Marianne Mendt hat mit der „Glock’n“, das, was man später Austro-Pop nannte, eingeläutet. Sie hat ein Album mit Wiener Liedern veröffentlicht und diverse Jazz-Alben, wie „Jazz Mendt Live“, „Momendts“ oder „That’s EntertainMENDT“. Ihre Bandbreite ist nicht nur in musikalischer Hinsicht beeindruckend, sondern auch was ihre schauspielerischen Leistungen anbelangt, sei es als Trafikantin Gitti Schimek im „Kaisermühlen-Blues“, als Mörderin in „Qualtingers Wien“, in Komödien wie „Dinner for two“ oder als hypochondrische Mutter in „Seine Mutter und ich“. Marianne Mendt feiert heuer ihren 80. Geburtstag und begibt sich auf Tour durch Österreich.
Sie betonen immer wieder, dass es Ihnen immer nur um Musik geht. Was macht Musik mit Ihnen?

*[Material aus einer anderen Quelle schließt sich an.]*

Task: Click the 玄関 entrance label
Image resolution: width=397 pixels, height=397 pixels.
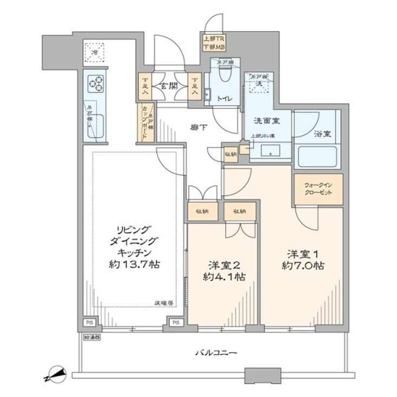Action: click(x=169, y=85)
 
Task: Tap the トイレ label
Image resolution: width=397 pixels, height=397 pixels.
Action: click(x=225, y=99)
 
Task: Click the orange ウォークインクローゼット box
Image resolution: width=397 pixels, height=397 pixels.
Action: click(x=318, y=189)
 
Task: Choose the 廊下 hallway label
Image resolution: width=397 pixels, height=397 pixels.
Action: click(x=198, y=128)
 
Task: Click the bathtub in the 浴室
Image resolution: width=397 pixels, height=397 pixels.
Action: click(x=318, y=157)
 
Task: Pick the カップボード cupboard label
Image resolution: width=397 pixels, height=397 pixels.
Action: click(x=144, y=123)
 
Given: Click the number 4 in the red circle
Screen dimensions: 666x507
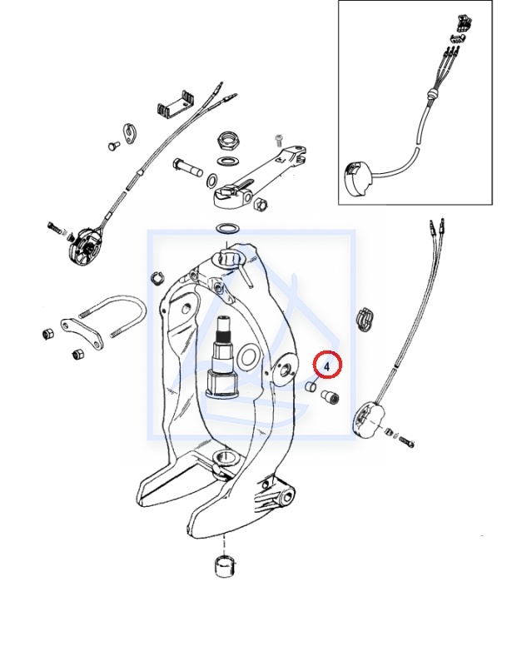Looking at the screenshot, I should [327, 365].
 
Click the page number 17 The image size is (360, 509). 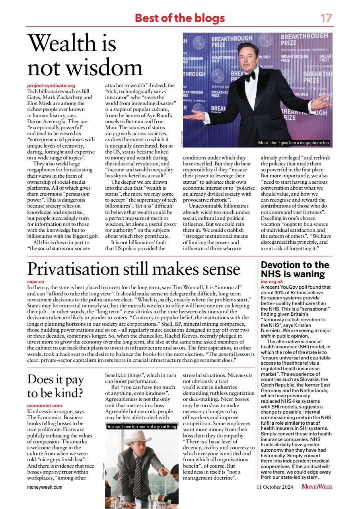pos(326,18)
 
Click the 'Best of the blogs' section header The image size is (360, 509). pos(180,18)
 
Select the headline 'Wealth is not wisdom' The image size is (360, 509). pos(85,56)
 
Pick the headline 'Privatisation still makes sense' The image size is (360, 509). pos(134,269)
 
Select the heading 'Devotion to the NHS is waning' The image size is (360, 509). pos(295,270)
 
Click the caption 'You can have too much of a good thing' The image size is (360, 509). pos(141,427)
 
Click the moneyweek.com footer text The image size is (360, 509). pos(45,487)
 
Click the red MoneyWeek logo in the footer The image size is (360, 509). pos(317,487)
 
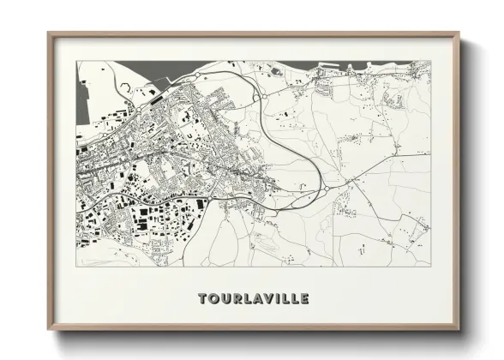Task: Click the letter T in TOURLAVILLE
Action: pyautogui.click(x=203, y=299)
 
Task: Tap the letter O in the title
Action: pyautogui.click(x=214, y=299)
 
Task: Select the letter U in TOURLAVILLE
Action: pyautogui.click(x=226, y=299)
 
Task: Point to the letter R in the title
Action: pyautogui.click(x=238, y=299)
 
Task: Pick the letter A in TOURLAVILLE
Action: pyautogui.click(x=260, y=299)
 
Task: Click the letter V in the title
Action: pyautogui.click(x=271, y=299)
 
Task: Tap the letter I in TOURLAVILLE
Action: pyautogui.click(x=279, y=299)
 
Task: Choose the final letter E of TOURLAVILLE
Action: pyautogui.click(x=305, y=299)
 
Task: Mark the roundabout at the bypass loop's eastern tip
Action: pyautogui.click(x=327, y=189)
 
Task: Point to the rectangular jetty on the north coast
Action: pyautogui.click(x=329, y=65)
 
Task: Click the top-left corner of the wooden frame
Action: pyautogui.click(x=49, y=33)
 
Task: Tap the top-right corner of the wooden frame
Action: pyautogui.click(x=459, y=33)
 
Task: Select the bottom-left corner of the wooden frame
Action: pyautogui.click(x=49, y=329)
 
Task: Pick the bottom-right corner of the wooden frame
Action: pyautogui.click(x=459, y=329)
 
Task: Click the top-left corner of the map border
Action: pyautogui.click(x=77, y=61)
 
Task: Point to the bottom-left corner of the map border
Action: pyautogui.click(x=77, y=267)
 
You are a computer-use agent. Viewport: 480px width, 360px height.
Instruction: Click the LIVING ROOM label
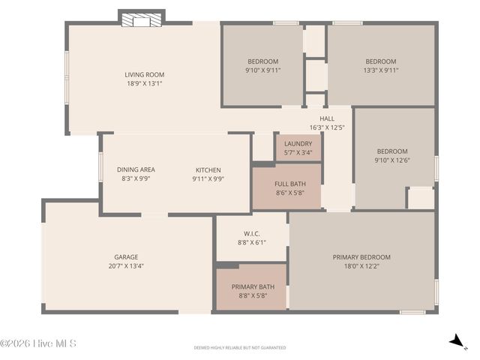[144, 74]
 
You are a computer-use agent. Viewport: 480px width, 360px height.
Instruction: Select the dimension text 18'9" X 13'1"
[144, 83]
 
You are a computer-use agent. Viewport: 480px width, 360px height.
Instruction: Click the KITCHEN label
[208, 170]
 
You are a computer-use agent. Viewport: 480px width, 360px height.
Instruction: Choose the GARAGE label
[126, 256]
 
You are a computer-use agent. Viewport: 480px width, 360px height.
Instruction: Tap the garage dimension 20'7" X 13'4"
[126, 266]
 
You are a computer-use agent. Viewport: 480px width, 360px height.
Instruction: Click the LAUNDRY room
[298, 147]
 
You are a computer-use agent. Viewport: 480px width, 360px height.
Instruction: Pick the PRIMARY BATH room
[251, 286]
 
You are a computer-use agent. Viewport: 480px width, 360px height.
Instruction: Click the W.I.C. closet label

Marianne Mendt: Es wäre unvorstellbar, hätte ich die Musik an sich nicht, aber es geht schon in Richtung Jazz oder Jazz-ähnliche Musik, was mich wirklich berührt. Je älter ich werde, umso ungnädiger bin ich (lacht). Es gibt nur gute oder schlechte Musik, wie ja schon Duke Ellington sagte. Musik ist das Lebenselixier, das mich seit Kindheit erfüllt, abgesehen natürlich von vielen anderen Dingen in meinem Leben.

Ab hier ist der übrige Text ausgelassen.